The CHAIR — Can I just follow that up with a further question, in relation to disability services and the
audit structures they come under now? Would that not also be part of that verifying the plans that you talked
about, in terms of their individualisation and the implementation as well? Does the fact that those audits are
regular and are followed up with corrective action and improvement opportunities not fulfil some of what you
are referring to?
Assoc. Prof. RAMCHARAN — To some extent. There are additional things that I think would need to be
included, if I am right, that are not at this present stage. Firstly, where the plan has not been accomplished. This
is trying to press organisations to ensure that they do accomplish the plan as an important indicator. If people
have taken their funding elsewhere is also a very important indicator. So there are things to do with the plan
itself. I have lost the third point.
The CHAIR — You can come back to it.
Assoc. Prof.
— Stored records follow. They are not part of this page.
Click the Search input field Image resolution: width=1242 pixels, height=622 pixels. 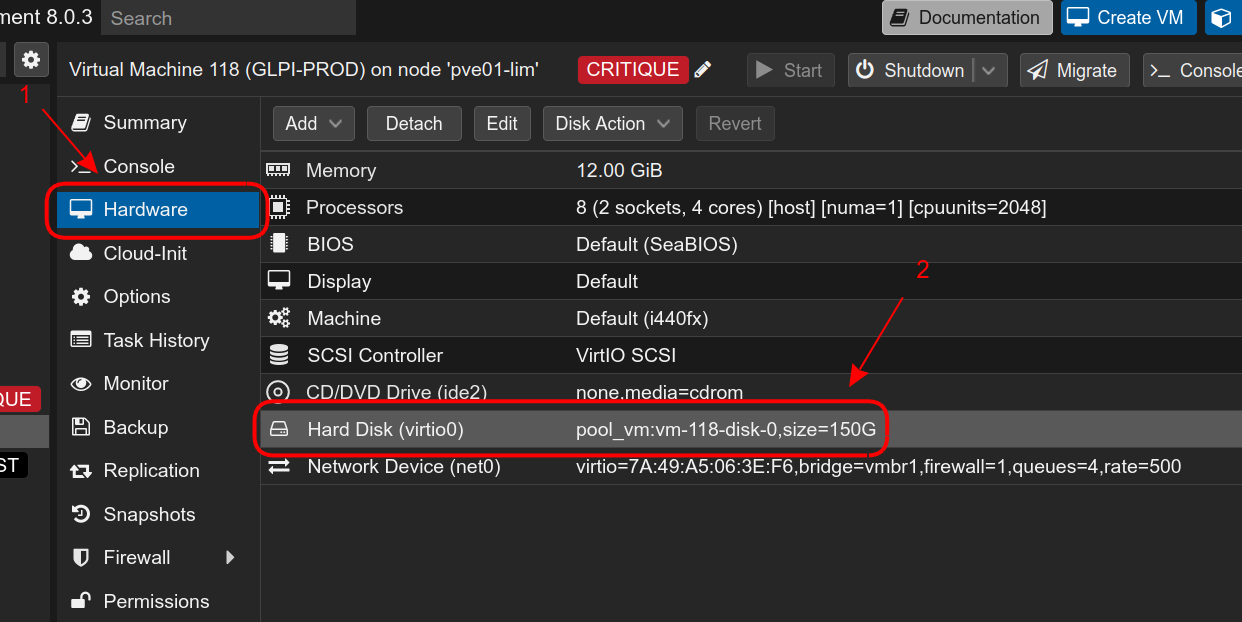[x=228, y=18]
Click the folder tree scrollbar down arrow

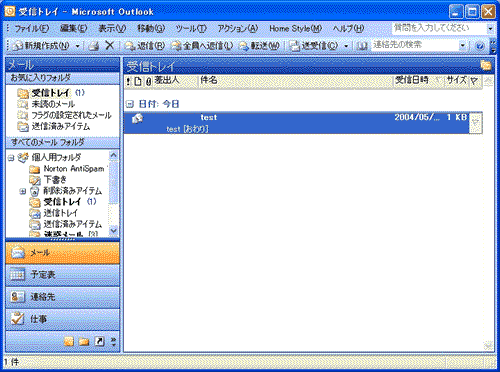113,231
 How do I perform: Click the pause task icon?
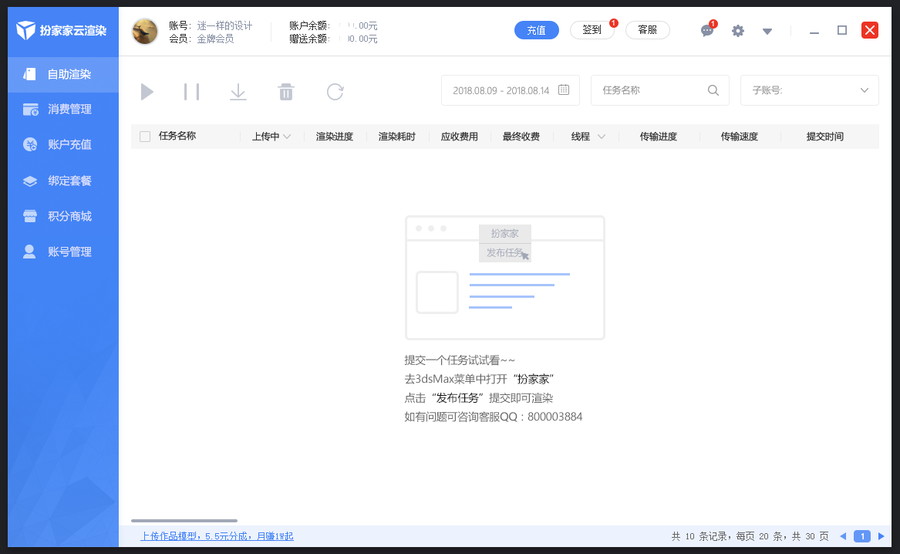click(191, 92)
RAMCHARAN — There are important things that in addition I think should be taken into
account in relation to the individualised planning framework, for sure.
Ms HALFPENNY — I have a few questions. Is it okay if the secretariat write to you and ask a few
questions as well, if we do not have time to do them?
Assoc. Prof. RAMCHARAN — Absolutely. I will be very happy to respond.
Ms HALFPENNY — The first is around what you were talking about, the everyday rights and advocacy
versus making complaints to the Equal Opportunity and Human Rights Commission. How would you see that
happening in terms of government policy or support or whatever?
Assoc. Prof. RAMCHARAN — At several levels, and it goes back to the point that Dee has just made as
well. What I was going to say is that where there have been limitations on choice making, I think those should
be automatically sent back to some systemic advocacy organisation, because where you have repeated issues
they build up into something that the government needs to do something about. It is part and parcel of creating
the right sort of system of advocacy at a systemic level. So in answer to your question, Bronwyn, there are
systemic-level issues where we need some mechanism to demonstrate where there are recurrent problems
occurring again and again.
Ms HALFPENNY — As opposed to the individual complaint that is dealt with, there ought to be a way to
look at systemic — —
Assoc. Prof. RAMCHARAN — Yes. There is also the importance of funding self-advocacy, so that people
who feel minded to — and not everybody does and that is fine — can feel they are part of something bigger and
can feel that they can bring their point of view into a group which has enough strength. There is a concept called
equality of arms, I think, in law, which means that in order to make your point strongly enough you need to
have enough power behind you. I think self-advocacy offers one opportunity by which people can collectively
have the power to make the point that they want to make.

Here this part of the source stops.